当時妻は妊娠してお腹も大きくなっている時期でとてつもなく大変だったと思う。

 

私は自分を情けなく思いつつも何もできずにいた。

医師からも「自分から何もしてはいけません」と言われていたとはいえ、

情けなかった。

いや、当時はたいした心の動きもなかったかもしれない。

そのくらい参っていた。

 

そんな私たちが、そのころ異様な熱量で遊び始めたのが「NewスーパーマリオブラザーズWii」だった。

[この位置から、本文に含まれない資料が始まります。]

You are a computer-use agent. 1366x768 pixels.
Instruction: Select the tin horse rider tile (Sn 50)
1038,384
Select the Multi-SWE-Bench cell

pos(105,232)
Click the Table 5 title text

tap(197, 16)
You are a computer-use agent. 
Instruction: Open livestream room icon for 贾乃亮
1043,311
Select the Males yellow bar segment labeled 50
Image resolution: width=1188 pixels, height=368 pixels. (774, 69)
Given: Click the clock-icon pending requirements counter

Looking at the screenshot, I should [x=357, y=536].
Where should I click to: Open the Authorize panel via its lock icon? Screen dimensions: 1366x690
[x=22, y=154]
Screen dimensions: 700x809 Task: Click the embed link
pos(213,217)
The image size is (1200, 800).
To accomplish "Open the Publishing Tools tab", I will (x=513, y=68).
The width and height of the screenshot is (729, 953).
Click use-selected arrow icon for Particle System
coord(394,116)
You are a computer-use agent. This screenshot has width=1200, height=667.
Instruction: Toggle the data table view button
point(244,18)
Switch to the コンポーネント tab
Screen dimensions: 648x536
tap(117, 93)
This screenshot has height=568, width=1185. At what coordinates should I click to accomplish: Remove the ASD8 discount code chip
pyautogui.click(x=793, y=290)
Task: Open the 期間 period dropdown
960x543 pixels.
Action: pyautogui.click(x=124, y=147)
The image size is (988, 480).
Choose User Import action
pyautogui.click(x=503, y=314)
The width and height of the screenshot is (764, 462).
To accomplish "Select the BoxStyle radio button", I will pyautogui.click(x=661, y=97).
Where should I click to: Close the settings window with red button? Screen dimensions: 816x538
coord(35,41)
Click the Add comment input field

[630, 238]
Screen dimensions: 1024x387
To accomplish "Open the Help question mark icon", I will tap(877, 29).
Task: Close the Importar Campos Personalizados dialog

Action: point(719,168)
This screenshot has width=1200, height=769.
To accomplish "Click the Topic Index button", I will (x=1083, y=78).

実家で眠っていた時代遅れのWiiとともに私が新居に運び込んでいたソフトをなぜか二人でやり始めた。

 

ニューマリはとにかく「協力同時プレイ」が熱く、そこに二人ともハマった。

初心者一人ではクリアが難しいステージも二人だと何とかクリアできる絶妙な難易度だったため、

二人で一日一面を目標に毎日のように遊んだ。

 

「とりあえず自分が生き残ることだけ考えて!」

とプレイ中にお互いよく言い合っていた。

 

単にステージクリアしたいために言い始めた言葉だったが

(一人が死んでも一人が生き残ってしばらくすれば風船を使って「復活」できるシステムだった)、

何だかお互いがお互いに、また自分の実生活に言い聞かせていたような気がする。

 

他にも、

「闇雲にクッパにチャレンジせず一旦プロペラなどのアイテムを揃えるために簡単な面に行く」

「一方がクッパの攻撃を引き付けている間に他方がコインやアイテムを取る」

など、二人が「夫婦」としてチームワークを高める教訓をいくつも授けられた気がする。

 

軽く喧嘩した後は、どちらからともなくWiiのコントローラーを2本持ってリビングに集まったし、ラスボスのクッパを倒した後は二人で1つの旅から帰ってきたような達成感と寂しさを感じた。

 

以前、ほぼ日のマザー3発売前の特集かなんかで、爆笑問題太田光さんが、自身の結婚当初にマザーを奥さんと二人でセリフを読み合いながらプレイしたのを「あれが新婚旅行w」と笑っていたのを読んだ記憶がある。

当時学生だった私はその姿を想像してすごくロマンチックだし素敵だなと憧れた。

 

私たちは、新婚当初に南の島にベタな新婚旅行もしたが(それもとても楽しかった)、ニューマリWiiは二度目の新婚旅行だった気がする。